Ten fakt spadł na Kevina niczym
pięciotonowy blok. Zrównał go z ziemią i zostawił by umarł w męczarniach.
Panika spowodowana faktem, że zawiódł Alison, że stracił ją na zawsze nie
pozwalała mu oddychać. Drżąc ze strachu wyszedł do własnego pokoju, by tam dać
ujście emocjom. Na początku myślał, że da radę, że wytrzyma i się uspokoi, ale
wszędzie widział jej twarz. Jej pozbawione życia ciało leżące gdzieś w ciemnym
zaułku, nieruchome i pozbawione blasku oczy, pełen rozczarowania wyraz twarzy.
Jak mógł ją zostawić? Gdyby nie wyszedł po jedzenie, może wszystko potoczyłoby
się inaczej. Poczucie winy zżerało go od środka. Musiał coś zrobić by wyrzucić
to z własnej głowy. Przesycona furią destrukcja pokoju pomogła jedynie na kilka
sekund. Nie pamiętał już nawet co robił do czasu, aż Rusty znalazł go stojącego
pod prysznicem. Lodowata woda ściekała po jego ciele i ubraniach, nie
pozostawiając na nim suchej nitki. Chłopak bez słowa zakręcił kurek i
wyprowadził go z kabiny. Kevin pozwolił się pokierować do pokoju, bezwiednie
szurając bosymi stopami po podłodze.
- Wiesz, jeszcze nikt nie zdołał
utopić się pod prysznicem. – Rusty silił się na żarty.
Posadził Kevina na odłamkach,
które jeszcze niedawno były łóżkiem, a następnie zaczął przeszukiwać podłogę,
licząc że ostały się jakieś ubrania.
- Widzę, że podobnie do Alison
radzisz sobie ze stresem.
Kevin wzdrygnął się na wzmiankę o
niej. Za każdym razem gdy o niej myślał, czuł jakby prąd przechodził przez jego
ciało.
- Shilla zadzwoniła dzisiaj do
Rognera. Będzie tutaj za kilkanaście minut. Wiesz, że od początku waszego
pobytu tutaj była na obrzeżach Aberdeen w poszukiwaniu przejścia do krainy
elfów? To brzmi jak jakaś misja w grze. Serio? Elfy? To już lekka przesada. Mój
umysł nigdy nie był przesadnie ograniczony, ale nigdy nie myślałem, że spotkam
elfa. Te istoty podobno żyją w innym wymiarze. W świecie, w którym czas płynie
zupełnie inaczej. Jeszcze niedawno pamiętałem jak się to miejsce nazywa…

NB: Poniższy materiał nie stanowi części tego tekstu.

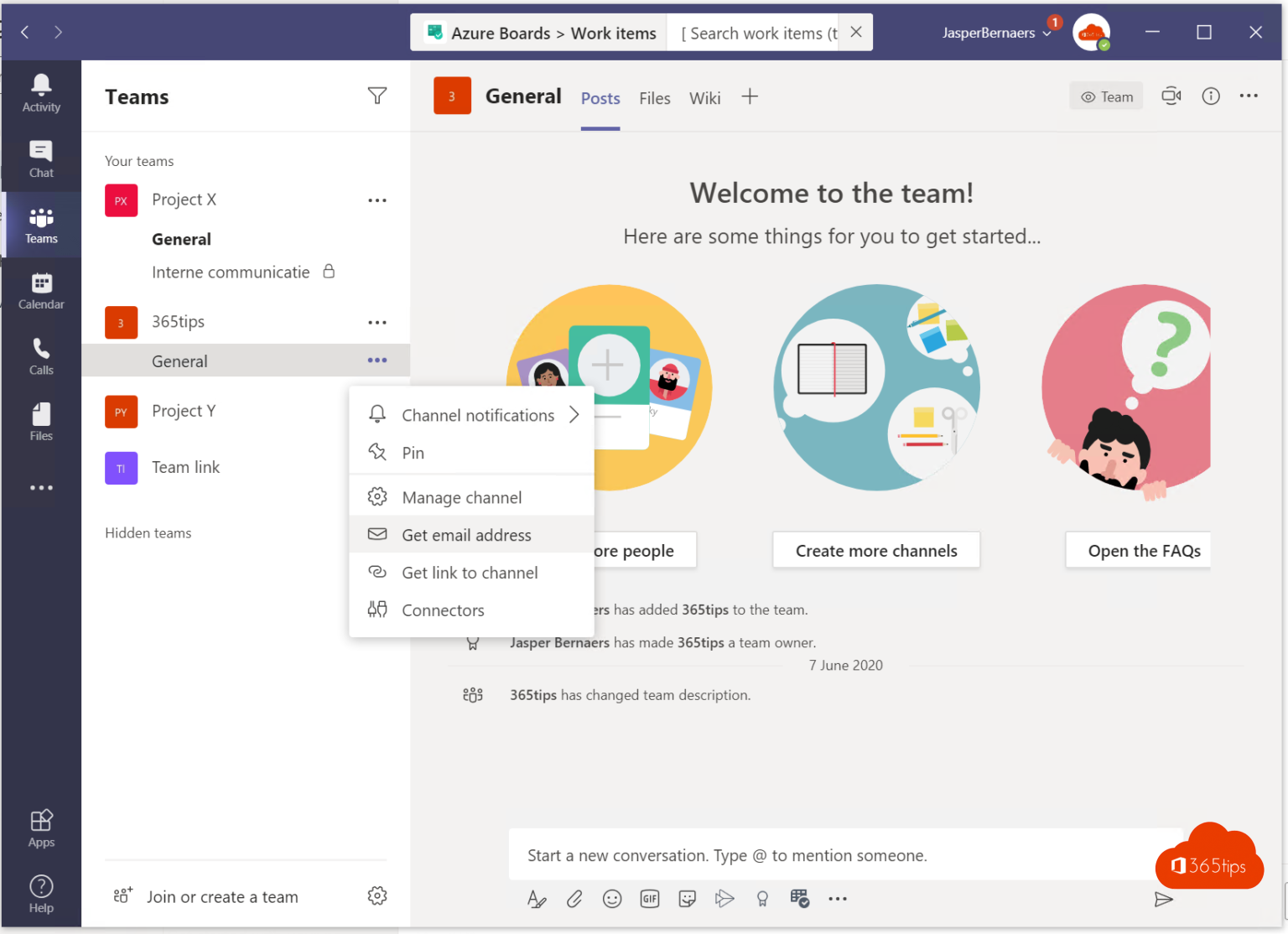The height and width of the screenshot is (934, 1288).
Task: Open the GIF picker
Action: pyautogui.click(x=649, y=898)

Kevin całkowicie się wyłączył.
Nie słyszał słów Rusty’iego i nie zwracał uwagi na jego krzątanie się po
pokoju. Siedział sparaliżowany na pozostałościach materaca w głowie mając tylko
jedno. Alison. Wspomnienia jej rozradowanej twarzy, kiedy udało mu się ją
rozśmieszyć, jej determinacji kiedy razem bawili się jako dzieci, a ona nigdy
nie należała do tych co łatwo się poddają, spojrzenia jej szarych oczu, kiedy
bez słów dawała mu znać, że potrzebuje jego pomocy. Alison była w jego życiu
odkąd pamiętał, jak mógł teraz bez niej funkcjonować.

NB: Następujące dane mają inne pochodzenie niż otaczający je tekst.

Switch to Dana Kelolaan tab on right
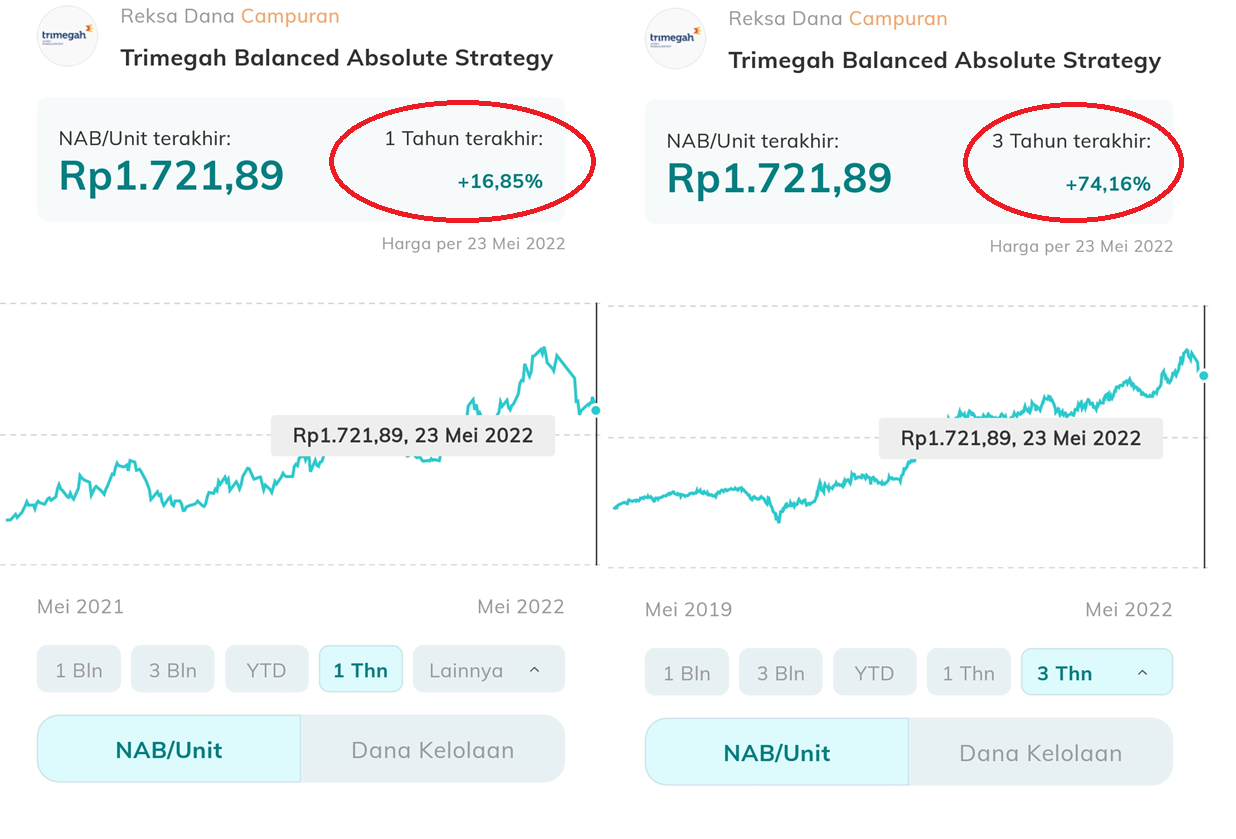click(x=1040, y=753)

Po raz pierwszy od bardzo dawna
obudził w sobie głód, głód którego już nigdy nie chciałby poczuć. Pragnienie,
które odpychał od siebie właśnie dla niej, wiedząc, że było jedynym co go od
niej oddalało. Zrobiłby wszystko by odpłynąć w błogi stan, w którym nie
istniały problemy, w którym zapomniałby o bólu i poczuciu winy.

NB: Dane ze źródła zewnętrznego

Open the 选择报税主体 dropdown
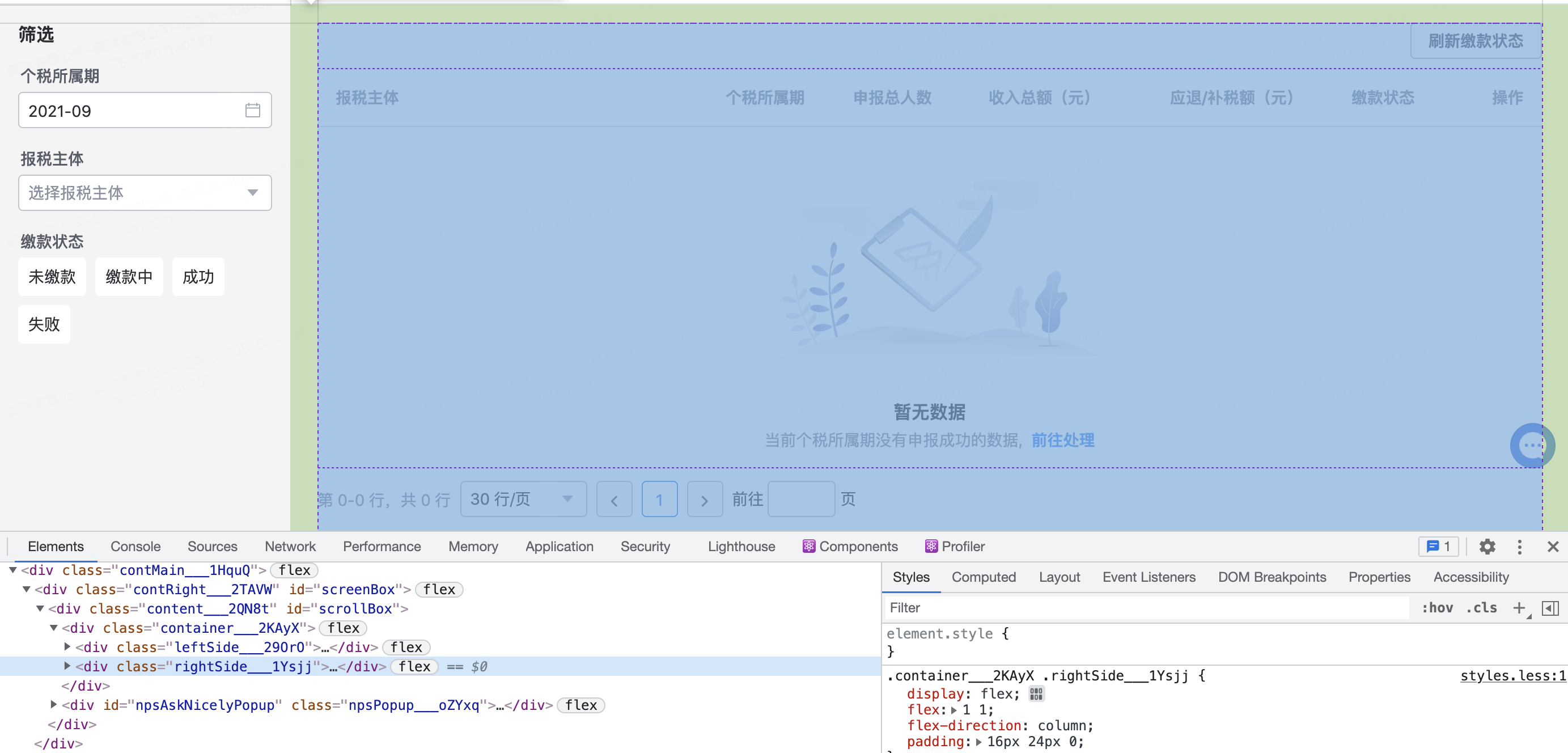The height and width of the screenshot is (753, 1568). pos(145,193)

- …także istnieje spora szansa,
że ona nadal żyje.
Wyłapanie tych słów nie było dla
niego łatwe, ale natychmiast sprawiło, że powrócił do rzeczywistości.
- O czym ty mówisz? – zapytał
zachrypniętym głosem
Rusty zatrzymał się i spojrzał na
niego przekrzywiając głowę. W ręku trzymał koszulkę w kolorze wyblakłej
zieleni. Kevin przypomniał sobie, jak Alison odradzała mu jej kupno, a kiedy ją
nałożył uznała, że będzie idealnie komponował się w zgniłej trawie. Nie
wiedział dlaczego, ale na przekór nosił ją bardzo często. Z biegiem czasu
straciła swój kolor wyglądając jeszcze gorzej, a powstałych w niej dziur przestał
liczyć dawno temu.
- Wcale mnie nie słuchałeś,
prawda? – westchnął rzucając w jego stronę koszulką – Mówiłem, że Shilla
przyprowadzi ze sobą elfa, a elfy z tego co twierdzi Rogner stworzyły Łowców.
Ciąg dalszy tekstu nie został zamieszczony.